The third extending section 155a is substantially straight. One end of the third extension 155a is vertically connected to one end of the second extension 154a away from the first extension 153a, and extends in a direction parallel to the first extension 153a and close to the end 115 .

The fourth extending section 156a is substantially straight. One end of the fourth extension 156a is vertically connected to one end of the third extension 155a away from the second extension 154a, and parallel to the second extension 154a and close to the first extension 153a Direction extends.

In this embodiment, the connecting portion 150a, the first extension 153a, the second extension 154a, the third extension 155a, and the fourth extension 156a of the first branch 151a are coplanar. The length of the second extension 154a is greater than the length of the fourth extension 156a. The second extension 154a and the fourth extension 156a are disposed on the same side of the third extension 155a, and form a U-shaped structure with the third extension 155a.

The second branch 152a is substantially L-shaped and is grounded. The second branch 152a includes a first connecting section 158a and a second connecting section 159a. The first connecting section 158a is substantially straight. One end of the first connecting section 158a is connected to the connection of the connecting portion 150a and the first extending section 153a, and extends in a direction parallel to the third extending section 155a and close to the end portion 115. The second connecting section 159a is substantially straight.
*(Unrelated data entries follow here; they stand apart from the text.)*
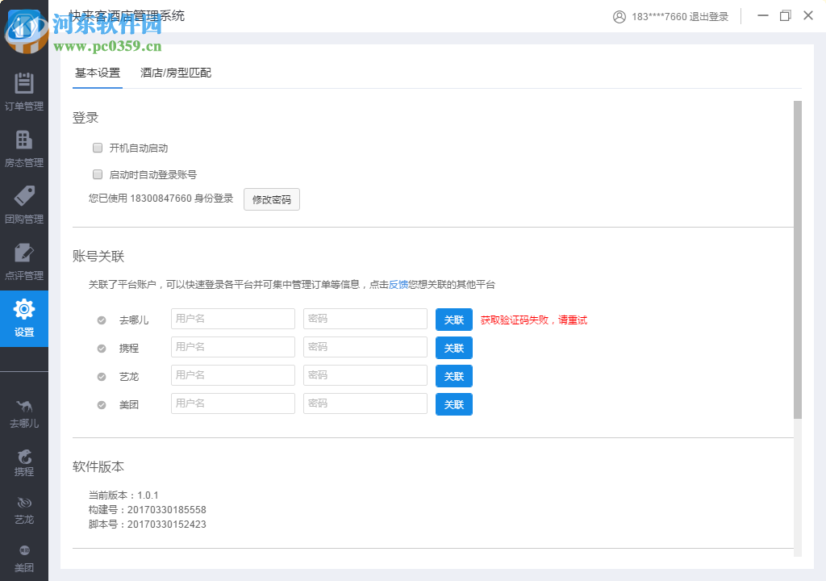Check 启动时自动登录账号 auto-login option

pyautogui.click(x=97, y=173)
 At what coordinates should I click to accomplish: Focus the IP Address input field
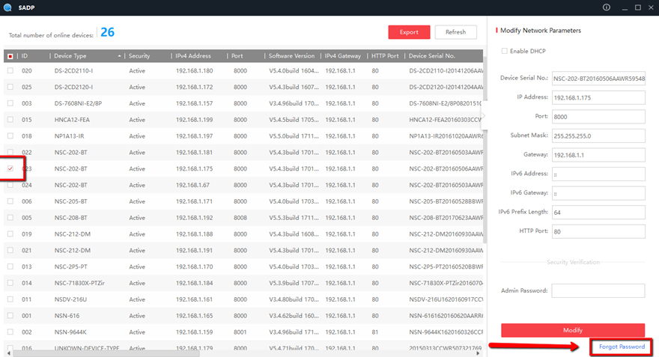(598, 97)
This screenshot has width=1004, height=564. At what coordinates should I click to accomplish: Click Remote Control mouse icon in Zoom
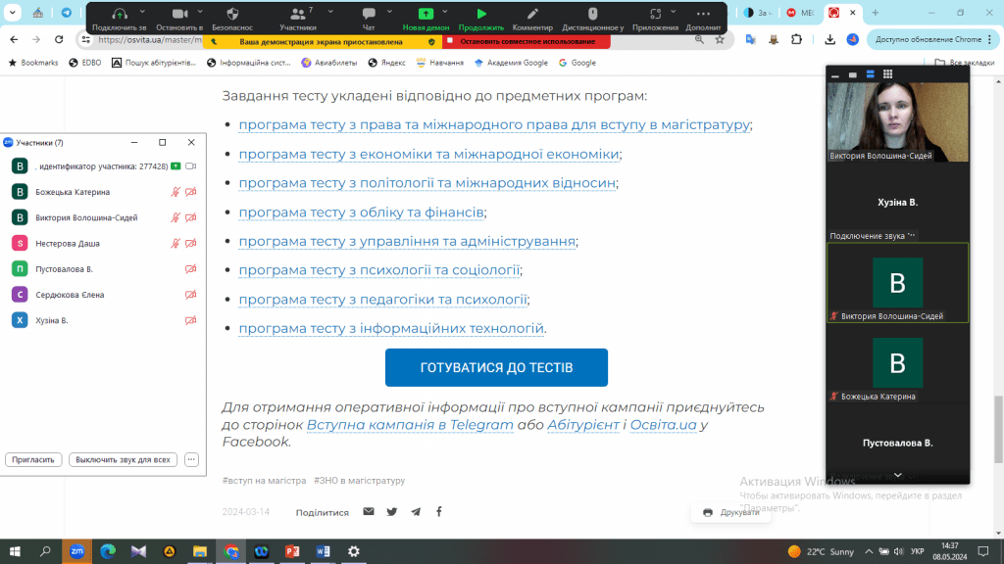[592, 18]
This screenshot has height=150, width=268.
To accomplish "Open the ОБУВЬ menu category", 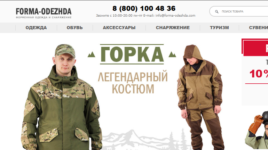I will [x=75, y=28].
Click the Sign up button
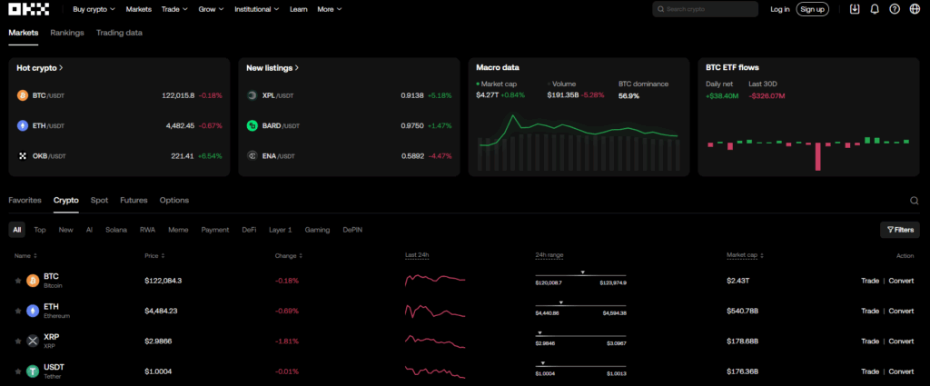The height and width of the screenshot is (386, 930). tap(812, 9)
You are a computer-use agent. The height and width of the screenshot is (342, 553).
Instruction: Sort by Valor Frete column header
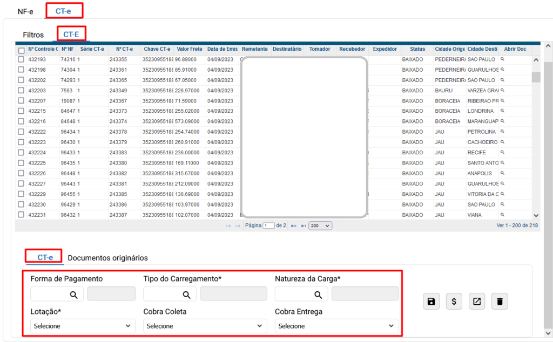pos(190,49)
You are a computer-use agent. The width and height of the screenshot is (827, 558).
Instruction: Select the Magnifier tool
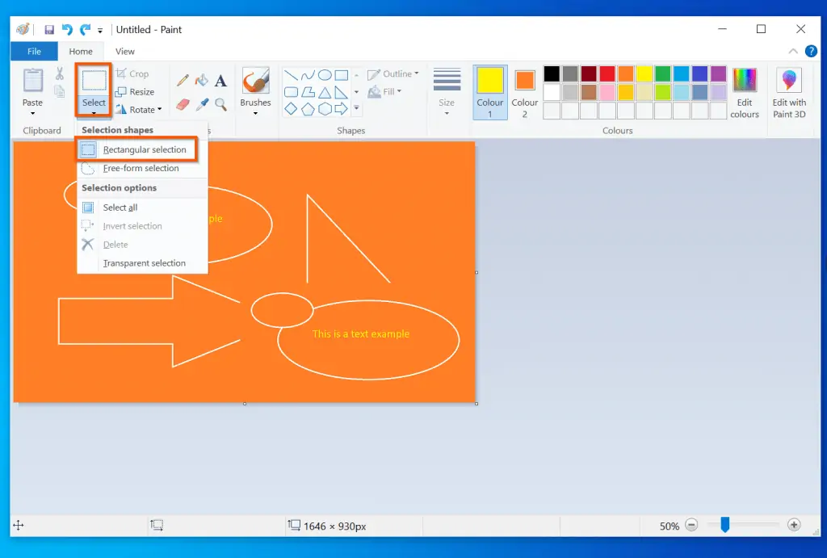click(x=220, y=104)
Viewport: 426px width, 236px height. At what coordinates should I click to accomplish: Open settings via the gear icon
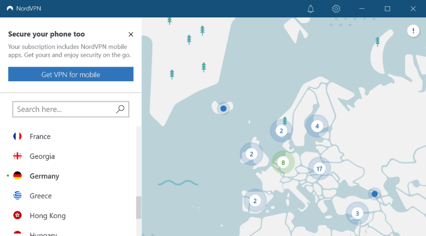[336, 8]
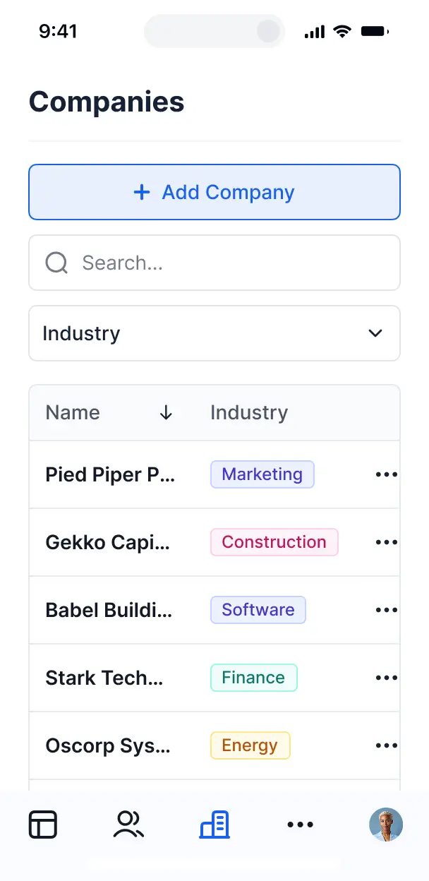Open the dashboard layout icon in bottom bar
429x881 pixels.
(43, 825)
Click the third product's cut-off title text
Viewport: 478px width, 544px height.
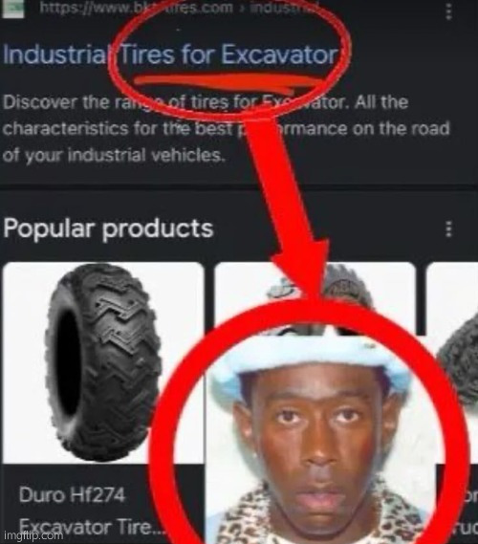point(470,511)
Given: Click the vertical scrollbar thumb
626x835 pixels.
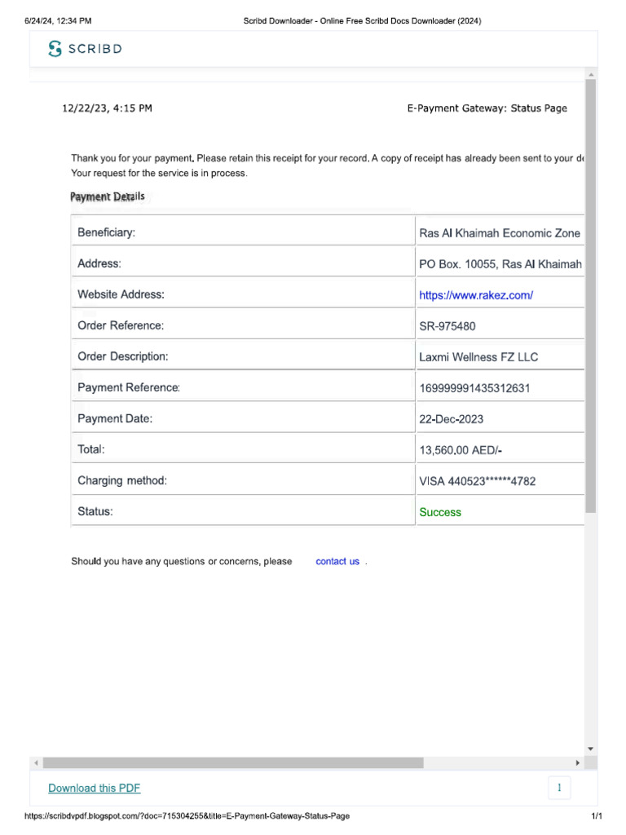Looking at the screenshot, I should pos(591,296).
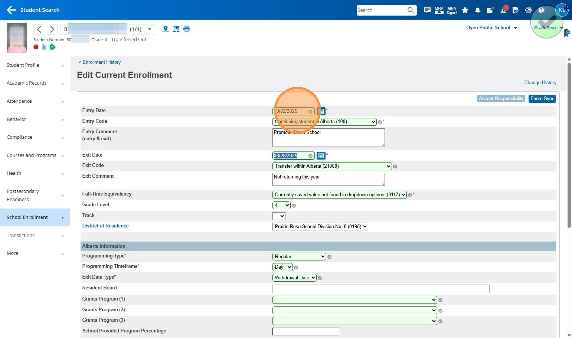Click the back arrow beside Student Search

tap(12, 10)
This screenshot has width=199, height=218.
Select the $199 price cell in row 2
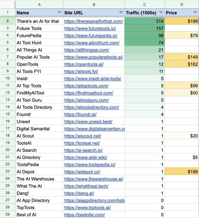182,21
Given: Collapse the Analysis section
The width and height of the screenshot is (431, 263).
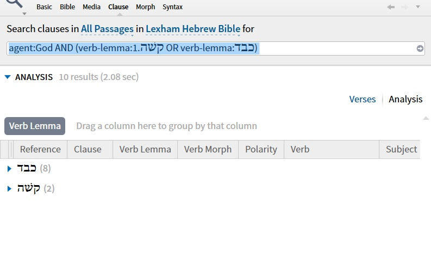Looking at the screenshot, I should pyautogui.click(x=7, y=77).
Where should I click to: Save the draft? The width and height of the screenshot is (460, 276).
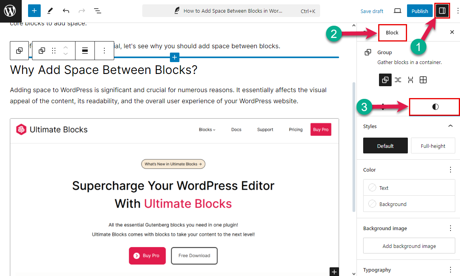click(x=371, y=11)
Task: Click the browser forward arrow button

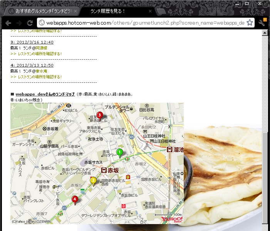Action: (x=19, y=23)
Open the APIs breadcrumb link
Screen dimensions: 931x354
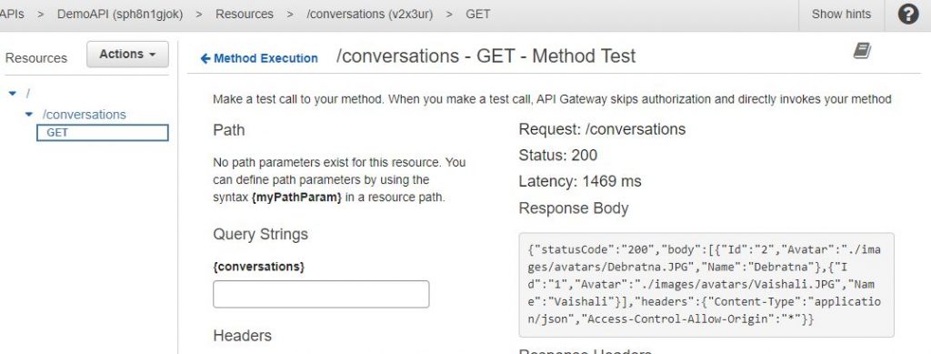click(12, 14)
The second connecting section 159a One end is vertically connected to the end of the first connecting section 158a away from the first extending section 153a, and extends in a direction parallel to the second extending section 154a and close to the third extending section 155a.

In this embodiment, the length of the first connecting section 158a is smaller than the length of the third extending section 155a. The length of the second connecting section 159a is smaller than the length of the second extending section 154a. In this way, the first connection section 158a and the second connection section 159a are jointly disposed in the U-shaped structure formed by the second extension section 154a, the third extension section 155a, and the fourth extension section 156a.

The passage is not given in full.